M-theory and T-geometry: Higgs branch moduli and charged matter

Abstract

M-theory geometric engineering on manifolds of special holonomy yields a rich class of novel field theories. In this paper, we construct new 3d $\mathcal{N}=2^{\ast}$ and $\mathcal{N}=4^{\ast}$ gauge theories, realized as mass-deformations of theories with 16 supercharges, within this framework. These arise from non-compact 8d geometries given by fibrations of $\mathbb{R}^{4}/Γ_{ADE}$ over Biberbach 4-manifolds. The existence of consistent $Spin(7)$-structures on the 8d spaces requires the rotational holonomy of the Biberbach spaces to act on the $Sp(1)$-structure of the fibers. Furthermore, we analyze Higgsing the 7d $\mathcal{N}=1$ $ADE$ gauge theories induced by the action of a permutation group on the centres of the corresponding $\mathbb{R}^{4}/Γ_{ADE}$ spaces. We show that this operation admits a natural interpretation in terms of nilpotent, upper-triangular, Higgsing, although it breaks supersymmetry. Supersymmetry is restored by fibering the singular geometry over a compact internal space, whose structure group is chosen to coincide with the permutation group to implement the nilpotent Higgsing. We refer to such backgrounds as T-geometries, where ``T'' denotes the triangular nature of the nilpotent Higgsing. Within this framework, we investigate the nilpotent Higgsing of the 3d $\mathcal{N}=2^{\ast}$ and 4d $\mathcal{N}=1^{\ast}$ theories, where the rotational holonomy groups of the Bieberbach spaces realize the permutation groups. We demonstrate that the Higgs branch moduli are encoded by specific elements of the Slodowy slices associated with nilpotent elements. Moreover, we demonstrate that additional elements of the same slice give rise to non-chiral charged matter under the unbroken gauge algebra.
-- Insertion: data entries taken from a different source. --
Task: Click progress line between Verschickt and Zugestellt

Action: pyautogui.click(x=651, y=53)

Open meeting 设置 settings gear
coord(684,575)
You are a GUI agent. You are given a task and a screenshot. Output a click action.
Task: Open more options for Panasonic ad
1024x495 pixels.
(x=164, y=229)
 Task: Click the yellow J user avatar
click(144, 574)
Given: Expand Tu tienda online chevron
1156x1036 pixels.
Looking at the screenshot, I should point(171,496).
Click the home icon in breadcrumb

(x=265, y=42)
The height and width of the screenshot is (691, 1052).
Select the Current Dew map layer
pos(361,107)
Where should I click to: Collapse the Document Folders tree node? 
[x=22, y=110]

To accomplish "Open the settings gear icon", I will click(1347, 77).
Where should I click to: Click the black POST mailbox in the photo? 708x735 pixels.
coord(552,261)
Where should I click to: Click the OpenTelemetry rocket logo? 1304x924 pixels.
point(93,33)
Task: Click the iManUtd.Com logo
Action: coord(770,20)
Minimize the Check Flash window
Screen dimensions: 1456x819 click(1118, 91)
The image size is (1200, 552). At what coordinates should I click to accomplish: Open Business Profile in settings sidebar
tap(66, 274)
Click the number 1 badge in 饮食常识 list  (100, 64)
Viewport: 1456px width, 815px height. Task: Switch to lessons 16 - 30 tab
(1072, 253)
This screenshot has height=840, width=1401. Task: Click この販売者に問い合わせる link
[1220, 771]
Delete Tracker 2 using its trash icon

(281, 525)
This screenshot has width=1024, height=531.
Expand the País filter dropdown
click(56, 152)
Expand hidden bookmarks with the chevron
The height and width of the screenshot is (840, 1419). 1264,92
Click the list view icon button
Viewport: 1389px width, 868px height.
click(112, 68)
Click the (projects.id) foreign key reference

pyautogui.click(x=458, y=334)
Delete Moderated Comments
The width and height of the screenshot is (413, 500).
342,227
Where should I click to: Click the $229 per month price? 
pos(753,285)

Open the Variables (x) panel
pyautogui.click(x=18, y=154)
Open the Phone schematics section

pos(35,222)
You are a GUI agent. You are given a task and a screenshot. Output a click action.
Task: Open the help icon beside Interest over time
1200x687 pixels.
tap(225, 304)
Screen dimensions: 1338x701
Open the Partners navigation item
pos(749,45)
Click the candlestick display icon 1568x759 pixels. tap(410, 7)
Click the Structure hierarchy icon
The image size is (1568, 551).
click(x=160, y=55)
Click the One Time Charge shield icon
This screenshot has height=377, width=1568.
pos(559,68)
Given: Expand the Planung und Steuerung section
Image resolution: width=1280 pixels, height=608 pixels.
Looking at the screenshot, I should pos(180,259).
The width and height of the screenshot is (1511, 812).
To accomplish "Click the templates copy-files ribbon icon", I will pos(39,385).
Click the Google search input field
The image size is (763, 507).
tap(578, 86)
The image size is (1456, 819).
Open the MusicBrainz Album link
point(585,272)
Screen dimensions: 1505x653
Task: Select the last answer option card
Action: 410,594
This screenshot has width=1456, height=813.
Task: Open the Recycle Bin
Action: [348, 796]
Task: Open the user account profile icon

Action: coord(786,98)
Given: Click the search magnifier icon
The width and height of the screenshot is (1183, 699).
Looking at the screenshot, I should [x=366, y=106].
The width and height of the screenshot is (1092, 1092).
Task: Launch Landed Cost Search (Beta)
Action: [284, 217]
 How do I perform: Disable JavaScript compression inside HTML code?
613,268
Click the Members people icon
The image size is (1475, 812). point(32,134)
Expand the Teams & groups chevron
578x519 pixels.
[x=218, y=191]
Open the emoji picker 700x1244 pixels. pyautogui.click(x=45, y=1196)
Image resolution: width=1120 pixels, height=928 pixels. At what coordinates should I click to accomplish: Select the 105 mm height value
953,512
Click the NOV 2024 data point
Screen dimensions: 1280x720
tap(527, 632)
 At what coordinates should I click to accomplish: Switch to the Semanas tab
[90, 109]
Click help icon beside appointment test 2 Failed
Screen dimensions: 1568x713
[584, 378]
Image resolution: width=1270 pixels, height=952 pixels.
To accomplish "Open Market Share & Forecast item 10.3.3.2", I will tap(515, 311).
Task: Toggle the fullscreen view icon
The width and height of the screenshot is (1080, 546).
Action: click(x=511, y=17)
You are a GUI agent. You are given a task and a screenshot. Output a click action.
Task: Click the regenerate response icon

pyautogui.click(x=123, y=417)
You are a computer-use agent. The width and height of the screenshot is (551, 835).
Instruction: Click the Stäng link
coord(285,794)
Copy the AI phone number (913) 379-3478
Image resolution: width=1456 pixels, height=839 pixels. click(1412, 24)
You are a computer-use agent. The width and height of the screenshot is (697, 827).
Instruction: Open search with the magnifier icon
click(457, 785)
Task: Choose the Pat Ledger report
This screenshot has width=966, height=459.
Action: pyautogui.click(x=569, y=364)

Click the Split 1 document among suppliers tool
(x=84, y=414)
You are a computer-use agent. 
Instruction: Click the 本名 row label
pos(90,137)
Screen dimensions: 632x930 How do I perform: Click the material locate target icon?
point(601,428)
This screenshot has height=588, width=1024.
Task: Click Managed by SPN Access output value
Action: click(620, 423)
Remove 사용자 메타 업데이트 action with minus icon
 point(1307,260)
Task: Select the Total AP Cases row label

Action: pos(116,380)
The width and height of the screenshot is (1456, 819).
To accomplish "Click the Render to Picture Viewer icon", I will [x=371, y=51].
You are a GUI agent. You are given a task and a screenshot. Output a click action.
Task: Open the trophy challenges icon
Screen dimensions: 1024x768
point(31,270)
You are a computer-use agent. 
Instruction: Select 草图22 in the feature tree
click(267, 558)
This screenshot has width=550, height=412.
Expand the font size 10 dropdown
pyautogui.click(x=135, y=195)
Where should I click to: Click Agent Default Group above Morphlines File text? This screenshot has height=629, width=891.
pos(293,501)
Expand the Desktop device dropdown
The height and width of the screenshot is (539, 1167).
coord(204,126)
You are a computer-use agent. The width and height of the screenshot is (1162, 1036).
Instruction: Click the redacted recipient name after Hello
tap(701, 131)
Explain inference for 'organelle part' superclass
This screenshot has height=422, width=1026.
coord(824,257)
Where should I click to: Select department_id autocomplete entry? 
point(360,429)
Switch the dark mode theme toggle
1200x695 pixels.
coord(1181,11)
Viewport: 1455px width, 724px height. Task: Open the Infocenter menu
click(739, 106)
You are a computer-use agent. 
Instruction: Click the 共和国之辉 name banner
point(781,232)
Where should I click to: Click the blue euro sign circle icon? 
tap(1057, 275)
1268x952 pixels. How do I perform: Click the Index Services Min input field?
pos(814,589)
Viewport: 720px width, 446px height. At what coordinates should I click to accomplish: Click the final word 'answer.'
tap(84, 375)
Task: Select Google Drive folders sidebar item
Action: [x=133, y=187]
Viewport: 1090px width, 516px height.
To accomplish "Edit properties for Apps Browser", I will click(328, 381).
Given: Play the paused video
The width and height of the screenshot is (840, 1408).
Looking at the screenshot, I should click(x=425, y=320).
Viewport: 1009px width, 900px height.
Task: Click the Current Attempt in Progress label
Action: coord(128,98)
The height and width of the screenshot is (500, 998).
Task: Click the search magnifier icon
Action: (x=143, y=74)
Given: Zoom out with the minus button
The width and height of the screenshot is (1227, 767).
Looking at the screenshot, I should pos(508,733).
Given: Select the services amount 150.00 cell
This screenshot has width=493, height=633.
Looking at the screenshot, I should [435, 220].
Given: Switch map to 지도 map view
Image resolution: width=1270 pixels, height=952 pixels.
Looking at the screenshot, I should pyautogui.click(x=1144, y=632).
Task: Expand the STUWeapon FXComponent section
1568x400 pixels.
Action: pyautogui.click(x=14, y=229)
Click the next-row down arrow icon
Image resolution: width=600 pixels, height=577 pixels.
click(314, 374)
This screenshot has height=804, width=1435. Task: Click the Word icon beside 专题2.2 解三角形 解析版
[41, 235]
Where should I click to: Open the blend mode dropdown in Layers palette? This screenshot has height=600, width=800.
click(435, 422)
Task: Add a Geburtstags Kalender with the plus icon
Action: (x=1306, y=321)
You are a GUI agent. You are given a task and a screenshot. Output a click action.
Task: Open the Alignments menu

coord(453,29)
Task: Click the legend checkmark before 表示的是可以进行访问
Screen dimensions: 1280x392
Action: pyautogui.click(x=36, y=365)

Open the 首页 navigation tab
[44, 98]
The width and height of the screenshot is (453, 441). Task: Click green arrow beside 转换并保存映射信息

We establish that both the Higgs branch moduli and the charged matter are massless and admit a natural interpretation as localized matter.

Figures (4)

• Figure 1: The figure illustrates the correspondence between the action of the group $H$ on the centres of the resolution of $\mathbb{R}^{4}/\mathbb{Z}_{N}$ with nilpotent Higgsing and particular elements of the Slodowy slice $\mathcal{S}_{e}$. These elements correspond to the geometric Higgs branch moduli.
• Figure 2: The nodes represents the two centres of the $\widetilde{\mathbb{R}^{4}/\mathbb{Z}_{2}}$ geometry. The line between the two centres represent a 2-sphere of the creapant resolution. The red arrow represent the $\mathbb{Z}_{2}^{H}$ action on the two centres, which can also be understood as $\vec{x}_{1}\sim\vec{x}_{2}$ .
• Figure 3: Here, the nodes represent the four centres of the $\widetilde{\mathbb{R}^{4}/\mathbb{Z}_{4}}$ geometry. From left to right, we label the centers by $\vec{x}_{1}$, $\vec{x}_{2}$, $\vec{x}_{3}$, and $\vec{x}_{4}$. The lines between these nodes represent the 2-spheres corresponding to the Cartan of $\mathfrak{su}(4)$. These centres are arranged in pairs under a $\mathbb{Z}_{2}$, say that generated by $A$ given in \ref{['eq:rotation-hol-B49']}; that we have $\vec{x}_{1}\sim \vec{x}_{4}$ and $\vec{x}_{2}\sim \vec{x}_{3}$. Upon taking the $H$ quotient, only one 2-sphere survive. There are another two equivalent configurations given as: $\vec{x}_{1}\sim \vec{x}_{2}$ and $\vec{x}_{3}\sim \vec{x}_{4}$ and $\vec{x}_{1}\sim \vec{x}_{3}$ and $\vec{x}_{2}\sim \vec{x}_{4}$. Their corresponding $P_{[2,2]}$ can be easily constructed.
• Figure 4: The figure illustrates a nilpotent element $e$ together with its orbit $\mathcal{O}_{e}$, generated by the adjoint action of the group on $e$. The tangent space at $e$, $T_{e}\mathcal{O}_{e} = \mathrm{im}(\mathrm{ad}_{e})$, admits a natural physical interpretation as the space of linearized gauge transformations. The transverse fluctuations at $e$ are captured by the Slodowy slice $\mathcal{S}_{e}$, which we interpret as the space of physical degrees of freedom. The figure is adapted from section 1.5 of slodowy1980four.